The Secretary of State determined that she could not assess whether the design vessel could safely use the IERRT as a vessel of the DV size does not currently exist in the real world, and the key navigational characteristics of the DV, such as its propulsion and manoeuvrability, remain unknown.
Instead, the Secretary of State relied on the existing ‘river regime’, namely a set of controls and powers in place throughout the Humber Estuary and Port, including the Humber Harbour Master and the Dock Master, who would scrutinise the design vessel, if and when it was created. The claimant argued this approach was in breach of the EIA Regulations.
Held
The High Court dismissed the challenge, confirming that the environmental statement was adequate.
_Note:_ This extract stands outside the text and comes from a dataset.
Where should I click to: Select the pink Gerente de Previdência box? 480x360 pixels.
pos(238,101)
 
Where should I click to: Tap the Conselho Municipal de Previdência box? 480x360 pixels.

The court emphasised that the assessment of adequacy falls on the decision-maker not the court, unless it is Wednesbury unreasonable.
The court reinforced that the environmental statement should incorporate information that is “reasonably required for reaching a reasoned conclusion on the environmental impacts of a development”. This means taking into account current knowledge and methodologies.
The court stated that an Environmental Statement will not be held to be inadequate simply because it does not include an assessment of a hypothetical issue, in this case, a design vessel (the largest vessel the development could theoretically accommodate) that has yet to be developed. This is particularly the case where the information needed to make a meaningful assessment is not available.
With regards to whether the Secretary of State could rely on the river regime to manage any navigational risks that the environmental statement could not, the judge referred to the case of Gateshead MBC v Secretary of State for the Environment [1995] Env. L.R 37. This case established the principle that a planning decision-maker, when assessing the nature and acceptability of a development’s impacts, is entitled to have regard to the competent operation of existing regulatory regimes that deals with those impacts.
In the case at hand, the judge endorsed the decision-maker’s reliance on the ‘river regime’ to manage any navigational risks that the environmental statement could not assess and held that this was appropriate.
Implications
This judgment is of interest to port developers as well as developers of regionally significant/major infrastructure projects and serves as a helpful reminder that the adequacy of an environmental statement is a matter for the decision maker, subject to Wednesbury unreasonableness.
It also confirms that an environmental statement will not be deemed to be inadequate where it has failed to consider a hypothetical scenario, in this case, a design vessel which is not yet in existence.

- Sophie Hunter is a solicitor in the planning and environmental law team at Carson McDowell.